Allianz Direct is part of the Allianz Group and we see ourselves as a technology company with an insurance license. As a direct to consumer insurance provider with exclusively digital sales channels, Product Security is a critical priority for Allianz Direct.

Strongly leveraging public cloud and open source, vulnerability management became overwhelming for us. Up to multiple thousands of critical vulnerabilities in just one product seem insurmountable to most Product Teams and undercuts the credibility of the security function.

During this talk I will show how we built an automated prioritization engine that leverages the benefits of cloud-native applications to identify only the most critical and exploitable vulnerabilities, reducing our most critical vulnerabilities from >10,000 to around 50.

Furthermore I will go into the people and process transformation we went through to improve accountability for fixing vulnerabilities, as well as measuring our improvements over time.

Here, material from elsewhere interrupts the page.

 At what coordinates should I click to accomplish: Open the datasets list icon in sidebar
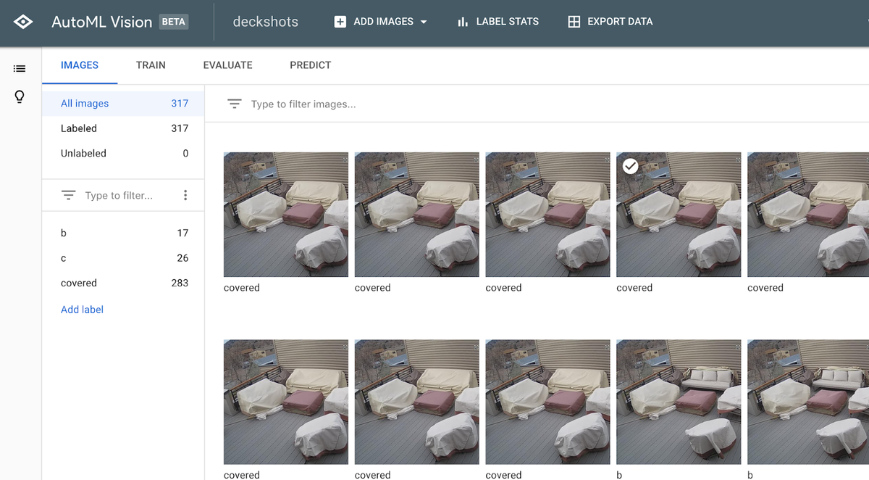click(x=20, y=69)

This approach helped us start with the most critical vulnerabilities and establish a continuous improvement process to significantly improve the security of our products.

Biographie: Anton Göbel is CISO and Head of Protection & Resilience at Allianz Direct. His first priority is helping the organization achieve its goals by making security a credible partner and enabler of its digital transformation.

In his role he has responsibility for all areas of Information and Corporate Security, as well as several areas of IT Strategy and GRC.

Prior to his current role he was working in different advisory firms in the areas of Cyber Security Strategy and Resilience.

Anton is especially passionate about diversity in technology and using the responsibility of leadership to uplift his team members.